When out on a day hike, accidents are likely to happen and even though you’re probably never too far from help, you would want to cut your hike short because of a small but pestering ail. Even though a full first aid kit is probably not needed (always a good idea to have one in your car anyways), we always like to bring a few essentials in our Pocket First Aid Kit.

pocket first aid kit

A small container We use a small neoprene camera case to keep our pocket first aid kit together. You probably already have one laying around unused and if not, you can pick them up at pretty much any dollar shop for dirt cheap. Not only are they compact and exactly the right size to fit an average sized sheet of fabric band-aids. They’re also super soft which means no rattling noises in your pocket or day pack (unlike with the popular breath-mint tin option).

To add our little zipper pulls: find yourself a small stick (the one I used was about …mm in diameter) of a light timber tree. Drill a hole in two places with a reasonable gap between them. The hole needs to be big enough to fit a piece of paracord through twice. Ones that’s done, saw off the sections you’ve drilled your holes in with a few millimeters of clearance on each side. With a fine grid sandpaper, sand until both flat sides are perfectly smooth. Now cut a small cross out of sticker material (vinyl if you have it) and stick one on each flat side. Stain the unexposed wood. I used an oak wood stain I had lying around, but watered down paint or even varnish (which will darken the wood slightly) should work fine.

You could also go the other way and use a dark timber stick and paint a white cross inside.

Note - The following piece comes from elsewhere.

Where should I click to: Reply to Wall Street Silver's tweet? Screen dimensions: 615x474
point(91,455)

Once that’s done, simply cut off a length of paracord and slightly melt each end to stop them from fraying. Pull the cord through the zipper and tuck both ends through the hole. Create a simple overhand knot and VOILA! All done.

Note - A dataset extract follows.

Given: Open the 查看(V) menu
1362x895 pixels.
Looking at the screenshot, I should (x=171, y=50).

Alcohol wipes These don’t need really need an explanation. Right?

Ointment Bring a small tin of your favorite healing ointment with you. Like everyone in Australia and New Zealand, we’re totally nuts for Pap Paw Ointment. It’s a multi-purpose balm that not only moisturizes and keeps dirt out, it also soothes and has antibacterial properties. Use it on cuts, scrapes, bug bites, rashes, minor burns and anywhere you feel chafing. You can’t pass a chemist or supermarket in Oceania without seeing all kinds brands selling their own version,but it can be a bit tricky to find elsewhere. Luckily, Amazon comes to the rescue!

Mini Pocket Knife This nifty little multi-tool from Victorinox has everything you need on day hikes. Scissors to crop bandages, tweezers for tick and splinter removal and a small knife to easily rip through longer lengths of fabric if needed. Plus, they’re easy to find at many hardware and outdoor stores.

Non-Stick Wound Pad and Conforming bandage Use them as a combo for larger cuts or the bandage alone to temporarily support sprains until you can reach a stronger and more long-term aid.

Leukoplast is my favorite tape to use when I feel a potential blister coming up on my feet. But I don’t need the whole role on a day hike. So I wrap a more seasonable amount around one of those key tags that you often with loyalty cards but never need because they can just look you up in the system. As long as you roll it on tight, I haven’t noticed a loss in stickiness or durability.

Fabric Strip Band Aid Because waterproof plastic stuff is horrible and doesn’t stay on. And pre-cut packaged ones rarely fit on my cuts.

Safety pins for popping blisters (yes, I’m guilty of that), wiggling out splinters if your tweezers don’t do the job anymore, creating makeshift buttons and holding together larger bandages. Safety pins can come in pretty handy and not just as a first aid tool.

And last but not least Advil. The super fast rapid kind, because a headache can seriously ruin your hike.